WHAT TO WORK ON -
Every line in the entries where "sidebar" is found should be copied.

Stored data
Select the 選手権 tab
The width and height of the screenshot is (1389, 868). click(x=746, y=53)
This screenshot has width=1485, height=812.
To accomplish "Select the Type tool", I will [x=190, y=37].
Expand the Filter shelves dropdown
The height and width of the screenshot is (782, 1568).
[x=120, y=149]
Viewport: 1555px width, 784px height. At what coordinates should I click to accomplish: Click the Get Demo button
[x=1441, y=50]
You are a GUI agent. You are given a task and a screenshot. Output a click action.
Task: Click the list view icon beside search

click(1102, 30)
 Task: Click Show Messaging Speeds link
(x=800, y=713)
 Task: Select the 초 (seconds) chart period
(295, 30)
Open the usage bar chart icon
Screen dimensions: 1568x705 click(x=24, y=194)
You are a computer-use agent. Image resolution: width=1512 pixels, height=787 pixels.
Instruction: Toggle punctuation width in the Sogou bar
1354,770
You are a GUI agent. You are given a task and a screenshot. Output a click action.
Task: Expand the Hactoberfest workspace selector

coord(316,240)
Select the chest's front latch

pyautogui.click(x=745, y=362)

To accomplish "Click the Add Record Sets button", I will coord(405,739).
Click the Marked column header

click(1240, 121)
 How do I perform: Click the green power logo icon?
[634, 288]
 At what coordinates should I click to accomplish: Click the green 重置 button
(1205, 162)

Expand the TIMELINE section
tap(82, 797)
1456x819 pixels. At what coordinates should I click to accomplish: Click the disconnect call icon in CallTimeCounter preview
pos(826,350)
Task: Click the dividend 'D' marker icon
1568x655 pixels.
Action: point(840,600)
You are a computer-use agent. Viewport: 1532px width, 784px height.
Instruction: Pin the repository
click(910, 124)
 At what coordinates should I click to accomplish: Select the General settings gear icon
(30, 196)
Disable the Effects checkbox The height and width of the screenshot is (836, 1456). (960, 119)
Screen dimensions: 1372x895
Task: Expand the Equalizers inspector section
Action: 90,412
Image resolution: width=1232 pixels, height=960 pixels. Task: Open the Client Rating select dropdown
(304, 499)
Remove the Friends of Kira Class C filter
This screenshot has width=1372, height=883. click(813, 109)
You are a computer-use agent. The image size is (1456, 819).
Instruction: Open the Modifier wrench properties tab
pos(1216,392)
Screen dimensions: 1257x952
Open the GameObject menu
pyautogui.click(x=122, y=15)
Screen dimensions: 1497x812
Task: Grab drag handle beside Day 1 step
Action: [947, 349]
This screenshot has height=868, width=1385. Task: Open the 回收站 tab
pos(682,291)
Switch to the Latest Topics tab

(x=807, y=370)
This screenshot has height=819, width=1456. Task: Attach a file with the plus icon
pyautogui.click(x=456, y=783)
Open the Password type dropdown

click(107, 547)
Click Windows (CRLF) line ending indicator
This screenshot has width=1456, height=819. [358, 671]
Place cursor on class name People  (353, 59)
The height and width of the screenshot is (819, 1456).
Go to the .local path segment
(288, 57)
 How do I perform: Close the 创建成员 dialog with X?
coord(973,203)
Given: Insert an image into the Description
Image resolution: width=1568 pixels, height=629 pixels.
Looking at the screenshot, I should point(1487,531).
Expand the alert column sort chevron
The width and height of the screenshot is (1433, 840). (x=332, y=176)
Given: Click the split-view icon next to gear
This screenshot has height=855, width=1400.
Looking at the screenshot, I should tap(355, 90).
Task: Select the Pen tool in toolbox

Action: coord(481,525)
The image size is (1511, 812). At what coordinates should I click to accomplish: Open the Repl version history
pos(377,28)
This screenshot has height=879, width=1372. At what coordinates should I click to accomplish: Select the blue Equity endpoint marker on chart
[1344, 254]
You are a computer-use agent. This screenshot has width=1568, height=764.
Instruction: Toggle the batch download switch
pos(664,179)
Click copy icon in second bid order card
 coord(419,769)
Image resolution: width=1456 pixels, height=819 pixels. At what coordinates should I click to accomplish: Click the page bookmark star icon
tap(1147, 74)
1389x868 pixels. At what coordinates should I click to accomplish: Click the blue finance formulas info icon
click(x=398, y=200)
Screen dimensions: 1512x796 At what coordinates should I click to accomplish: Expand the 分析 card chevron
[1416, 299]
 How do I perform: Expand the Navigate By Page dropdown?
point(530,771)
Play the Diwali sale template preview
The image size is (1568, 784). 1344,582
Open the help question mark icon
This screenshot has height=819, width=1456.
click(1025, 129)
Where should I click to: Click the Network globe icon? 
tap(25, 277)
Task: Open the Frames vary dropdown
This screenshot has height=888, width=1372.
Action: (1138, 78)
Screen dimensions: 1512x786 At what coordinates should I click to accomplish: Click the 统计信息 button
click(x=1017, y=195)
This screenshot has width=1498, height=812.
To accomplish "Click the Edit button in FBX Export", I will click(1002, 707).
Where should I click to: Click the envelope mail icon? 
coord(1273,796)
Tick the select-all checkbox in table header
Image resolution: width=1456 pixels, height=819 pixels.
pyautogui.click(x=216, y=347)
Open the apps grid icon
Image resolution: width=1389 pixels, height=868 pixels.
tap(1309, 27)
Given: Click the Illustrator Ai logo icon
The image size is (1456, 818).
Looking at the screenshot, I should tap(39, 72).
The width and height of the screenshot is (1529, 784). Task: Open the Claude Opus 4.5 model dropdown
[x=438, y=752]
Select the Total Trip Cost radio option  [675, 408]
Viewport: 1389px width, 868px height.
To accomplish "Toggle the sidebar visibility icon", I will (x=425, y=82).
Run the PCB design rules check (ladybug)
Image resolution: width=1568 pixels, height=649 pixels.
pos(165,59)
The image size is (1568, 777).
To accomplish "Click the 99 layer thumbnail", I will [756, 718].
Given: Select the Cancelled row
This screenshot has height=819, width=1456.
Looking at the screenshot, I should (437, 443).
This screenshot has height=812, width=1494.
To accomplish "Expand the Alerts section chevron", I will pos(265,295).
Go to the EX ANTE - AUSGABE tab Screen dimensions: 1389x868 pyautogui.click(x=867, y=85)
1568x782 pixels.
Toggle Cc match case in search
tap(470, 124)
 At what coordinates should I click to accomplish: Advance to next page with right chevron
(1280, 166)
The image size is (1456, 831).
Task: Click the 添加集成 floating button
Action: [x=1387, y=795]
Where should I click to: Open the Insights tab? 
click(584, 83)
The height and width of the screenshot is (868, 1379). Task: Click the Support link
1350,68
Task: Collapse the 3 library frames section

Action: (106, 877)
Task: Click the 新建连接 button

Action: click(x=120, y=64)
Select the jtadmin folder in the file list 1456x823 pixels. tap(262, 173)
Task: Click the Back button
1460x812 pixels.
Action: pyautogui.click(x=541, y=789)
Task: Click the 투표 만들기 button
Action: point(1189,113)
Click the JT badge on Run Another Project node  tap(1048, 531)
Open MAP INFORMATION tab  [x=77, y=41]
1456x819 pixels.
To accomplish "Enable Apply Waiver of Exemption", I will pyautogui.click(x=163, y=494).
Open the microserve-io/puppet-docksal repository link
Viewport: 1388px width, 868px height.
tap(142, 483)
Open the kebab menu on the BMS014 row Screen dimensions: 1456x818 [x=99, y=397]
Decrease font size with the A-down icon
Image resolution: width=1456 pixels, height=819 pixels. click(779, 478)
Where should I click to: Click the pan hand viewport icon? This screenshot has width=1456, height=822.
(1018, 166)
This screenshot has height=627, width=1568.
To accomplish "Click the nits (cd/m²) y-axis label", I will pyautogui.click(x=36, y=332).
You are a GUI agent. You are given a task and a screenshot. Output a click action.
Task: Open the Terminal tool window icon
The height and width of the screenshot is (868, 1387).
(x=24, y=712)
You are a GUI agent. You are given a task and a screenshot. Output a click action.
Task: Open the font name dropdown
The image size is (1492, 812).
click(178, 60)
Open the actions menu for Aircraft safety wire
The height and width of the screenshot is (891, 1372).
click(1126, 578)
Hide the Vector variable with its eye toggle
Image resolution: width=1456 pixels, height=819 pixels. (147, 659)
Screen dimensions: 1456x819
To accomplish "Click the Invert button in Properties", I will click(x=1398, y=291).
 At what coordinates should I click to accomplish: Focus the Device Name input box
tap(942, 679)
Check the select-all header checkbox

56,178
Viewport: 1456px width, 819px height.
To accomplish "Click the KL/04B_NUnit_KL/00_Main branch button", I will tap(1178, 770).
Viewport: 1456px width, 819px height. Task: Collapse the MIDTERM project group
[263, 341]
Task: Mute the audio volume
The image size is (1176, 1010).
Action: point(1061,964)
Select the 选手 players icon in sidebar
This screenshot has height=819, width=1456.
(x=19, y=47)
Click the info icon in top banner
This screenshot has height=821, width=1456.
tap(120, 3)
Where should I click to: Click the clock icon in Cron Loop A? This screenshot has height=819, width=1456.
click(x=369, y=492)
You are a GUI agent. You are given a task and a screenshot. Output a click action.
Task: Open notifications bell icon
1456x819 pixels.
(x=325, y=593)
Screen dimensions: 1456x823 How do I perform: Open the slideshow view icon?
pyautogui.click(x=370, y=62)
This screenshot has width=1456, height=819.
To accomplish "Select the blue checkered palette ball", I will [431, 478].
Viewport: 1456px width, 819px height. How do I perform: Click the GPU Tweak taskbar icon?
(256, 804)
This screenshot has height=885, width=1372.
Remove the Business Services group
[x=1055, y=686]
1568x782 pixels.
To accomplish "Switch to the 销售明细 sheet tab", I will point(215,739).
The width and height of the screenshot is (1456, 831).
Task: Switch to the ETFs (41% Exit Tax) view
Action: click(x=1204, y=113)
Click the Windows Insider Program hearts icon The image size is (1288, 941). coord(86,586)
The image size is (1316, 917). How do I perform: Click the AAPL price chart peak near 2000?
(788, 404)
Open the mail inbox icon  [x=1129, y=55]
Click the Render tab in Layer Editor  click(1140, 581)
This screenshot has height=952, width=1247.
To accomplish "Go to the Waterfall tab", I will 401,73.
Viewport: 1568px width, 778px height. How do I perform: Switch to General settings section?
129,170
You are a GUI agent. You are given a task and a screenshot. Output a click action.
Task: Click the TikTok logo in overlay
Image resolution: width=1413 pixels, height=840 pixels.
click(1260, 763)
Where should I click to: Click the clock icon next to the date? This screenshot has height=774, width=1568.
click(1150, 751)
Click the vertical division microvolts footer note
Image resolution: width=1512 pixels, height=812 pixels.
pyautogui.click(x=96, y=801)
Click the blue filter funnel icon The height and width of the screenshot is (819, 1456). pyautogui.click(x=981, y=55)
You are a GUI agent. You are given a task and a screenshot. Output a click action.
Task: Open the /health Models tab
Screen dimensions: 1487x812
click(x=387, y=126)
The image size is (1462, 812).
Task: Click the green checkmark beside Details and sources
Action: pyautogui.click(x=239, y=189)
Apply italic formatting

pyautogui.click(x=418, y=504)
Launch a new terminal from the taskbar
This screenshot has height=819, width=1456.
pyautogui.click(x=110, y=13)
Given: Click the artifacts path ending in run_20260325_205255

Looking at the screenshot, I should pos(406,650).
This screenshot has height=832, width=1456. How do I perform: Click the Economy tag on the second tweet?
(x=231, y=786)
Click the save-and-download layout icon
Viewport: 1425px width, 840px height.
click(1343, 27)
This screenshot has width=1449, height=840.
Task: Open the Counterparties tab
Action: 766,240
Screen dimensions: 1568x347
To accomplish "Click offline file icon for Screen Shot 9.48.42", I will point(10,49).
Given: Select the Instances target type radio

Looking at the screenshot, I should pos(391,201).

RESULT BELOW -
To accomplish "Toggle the sidebar visibility icon", I will (x=425, y=82).
Select the 选手 players icon in sidebar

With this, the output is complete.